Auteur d’une vingtaine de livres traduits en français, la japonaise Yoko Ogawa est parvenue à bâtir une œuvre riche et étonnante, parfois dérangeante. Elle nous revient en ce début d’année avec un recueil de sept nouvelles insolites et lumineuses, écrites entre 2001 et 2006. L’occasion pour elle de renouer avec ses thèmes de prédilection dont le goût du classement, le souvenir et l’onirisme. La nouvelliste parsème ses textes d’images douces-amères. L’accent n’est pas comme dans La grossesse ou Hôtel iris à la cruauté ou à la menace mais au contraire à la douceur et à l’exploration de la mémoire. Au-delà de la belle proximité qu’elle instaure entre les générations, Yoko Ogawa nous prend par la main et nous guide parmi ses univers décalés et enchanteurs où évoluent des personnages sensibles et attachants. Très belle nouvelle, La guide clôt avec majesté et tendresse le recueil. Elle raconte la rencontre, lors d’une visite guidée de la région, d’un jeune garçon, fils de la guide, et d’un très vieil homme, ancien poète qui s’est converti dans la vente : il tient une échoppe appelée « titrerie ». Mon travail, c’est de mettre un titre sur les souvenirs que m’apportent les clients.
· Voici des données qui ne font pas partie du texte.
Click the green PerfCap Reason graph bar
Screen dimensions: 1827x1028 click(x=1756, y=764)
Conteuse de talent, Yoko Ogawa nous plonge dans des destinées humaines étonnantes, et surprend par sa grâce et sa poésie.
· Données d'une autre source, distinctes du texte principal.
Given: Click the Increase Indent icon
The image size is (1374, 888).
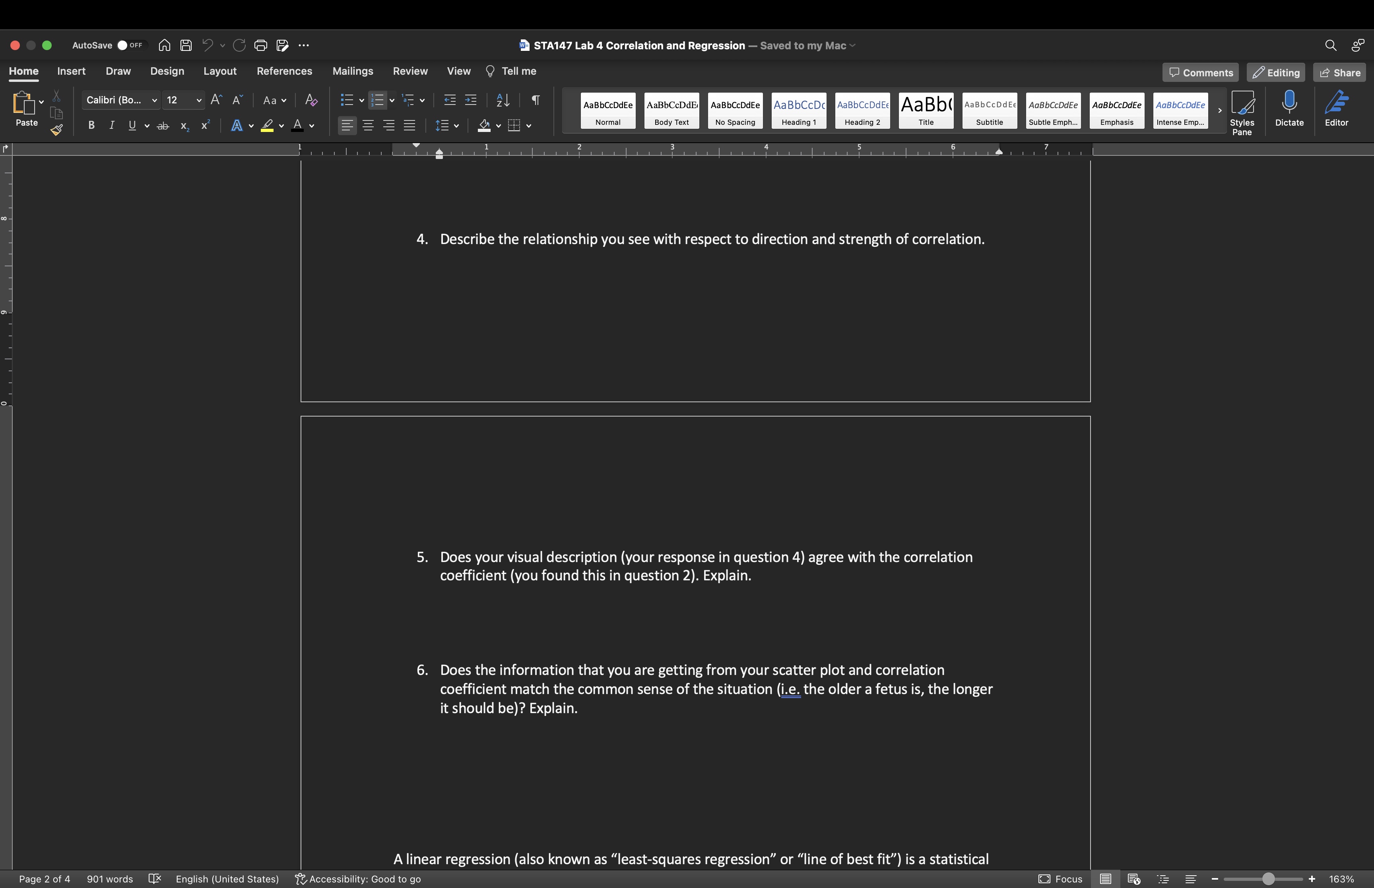Looking at the screenshot, I should pos(471,100).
La mer, Yoko Ogawa, nouvelles traduites par Rose-Marie Makino, Actes Sud, 149 p.
(Article paru dans le Vif/L'Express du 27 mars)

Fascinant Mexique


Après son Dictionnaire amoureux de l’Inde (2001), Jean-Claude Carrière nous propose une subtile et chatoyante balade au pays des cités mayas, de la civilisation aztèque, des villes coloniales et des tortillas : le Mexique ! Il nous convie à un tour d’horizon riche et foisonnant passant en revue les trois grandes époques du pays : précolombienne, espagnole et contemporaine. Avec intelligence et humilité, l’auteur dévoile la complexité mexicaine, relevant les contradictions et les énigmes qui jalonnent son histoire. En plus de la considérer dans sa globalité, l’auteur s’intéresse de près aux individus qui l’ont écrite: Cortès, Bartolomeo de Las Casas, Miguel Hidalgo, Porfirio Diaz, Zapata, Frida Kahlo, Octavio Paz pour ne citer que les plus importants. Très beau panorama réaliste et vivant d’un pays masqué : tout à la fois violent et enjôleur.

Dictionnaire amoureux du Mexique, Jean-Claude Carrière, Plon, 507 p.